- _GIVEN INSTRUCTION_
Print the lines of the listing exactly, from the line containing "Screen dimensions: 1378x868" through the end of the listing, including both ends. Omit the pictures from your answer.
==== STORED DATA ====
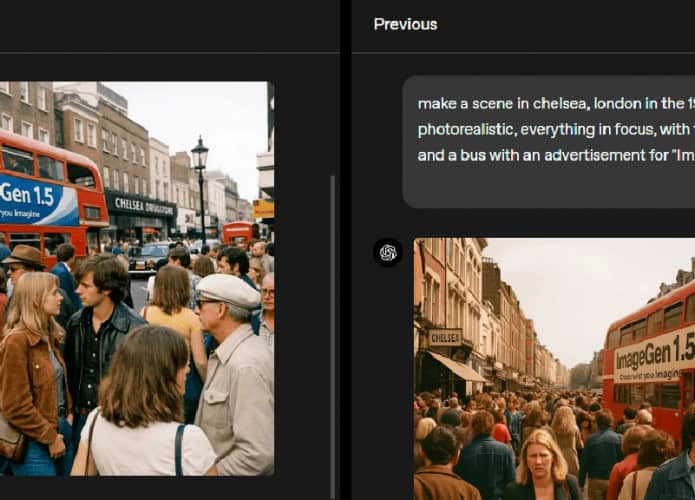Image resolution: width=695 pixels, height=500 pixels.
Task: Click the CHELSEA shop sign in right image
Action: click(x=445, y=337)
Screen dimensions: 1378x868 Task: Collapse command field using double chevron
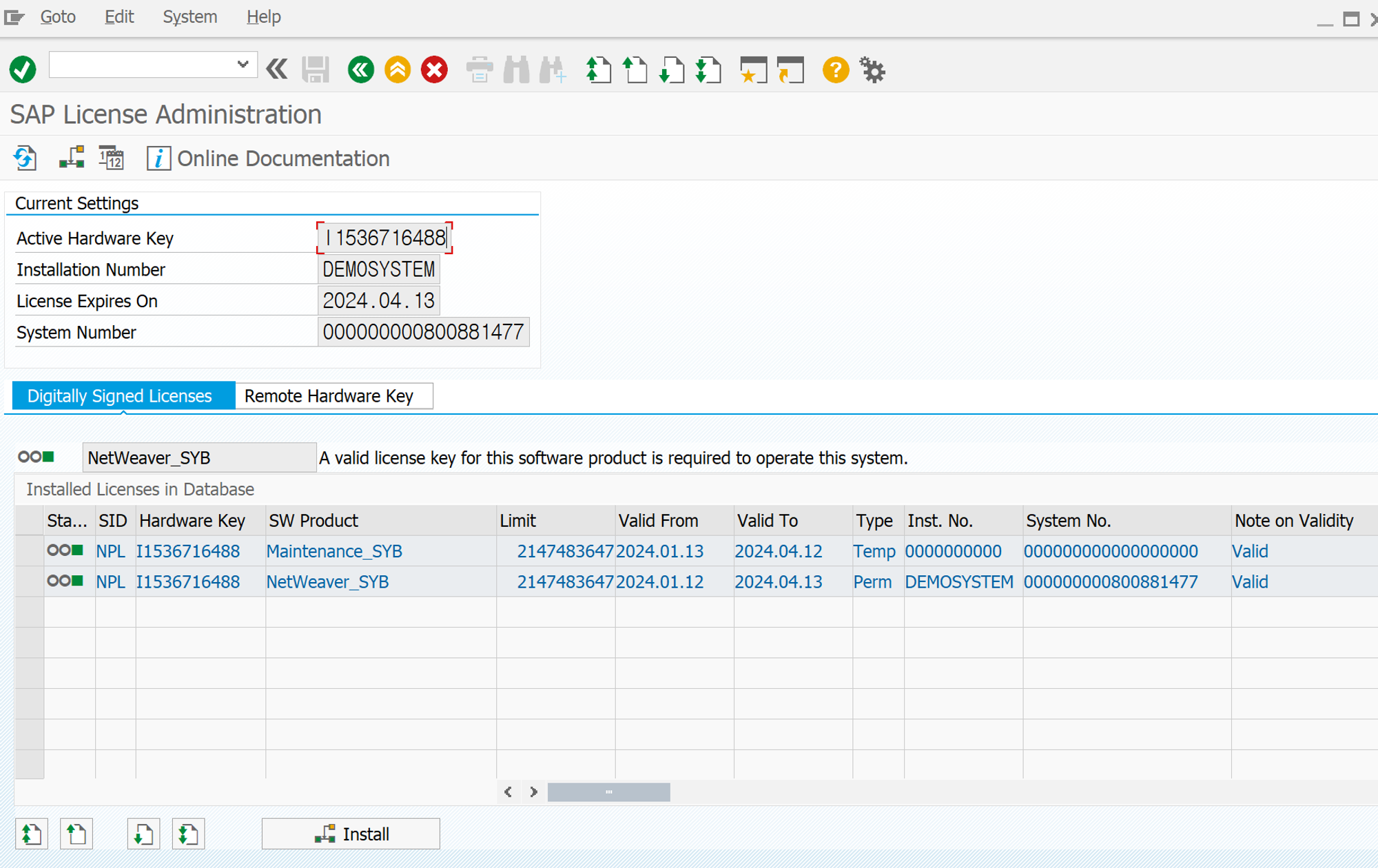[x=277, y=70]
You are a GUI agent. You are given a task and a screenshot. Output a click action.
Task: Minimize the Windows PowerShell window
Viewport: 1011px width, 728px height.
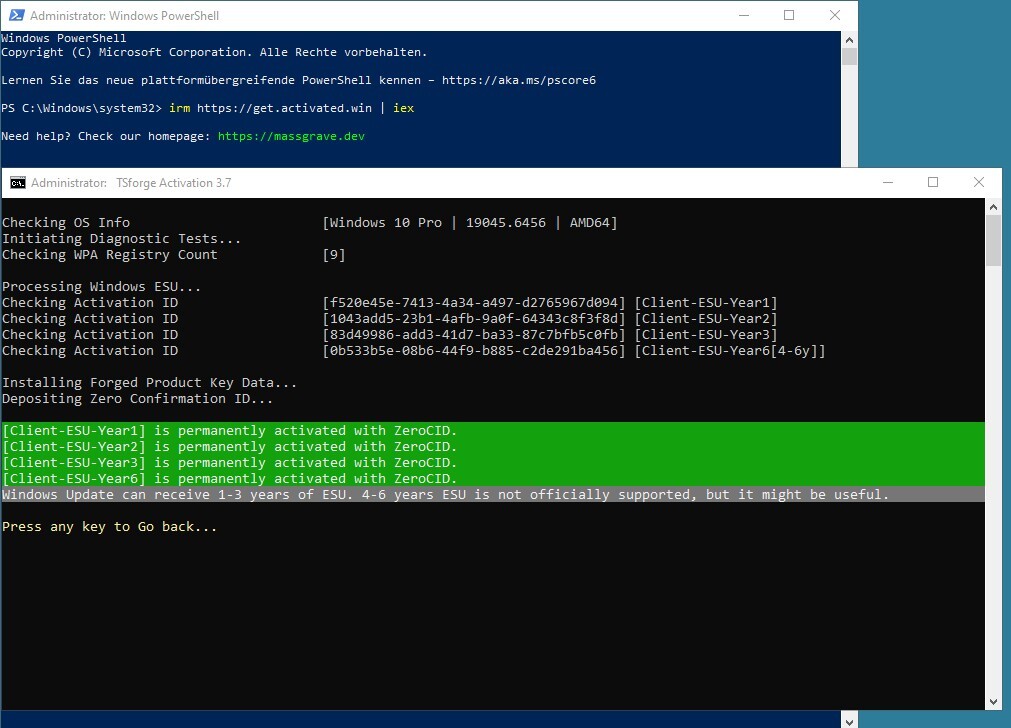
====
- _EXERCISE RESULT_
Screen dimensions: 1378x868 Task: Collapse command field using double chevron
[x=277, y=70]
You are a GUI agent. You are given a task and a screenshot. Output a click action.
Task: Minimize the Windows PowerShell window
Viewport: 1011px width, 728px height.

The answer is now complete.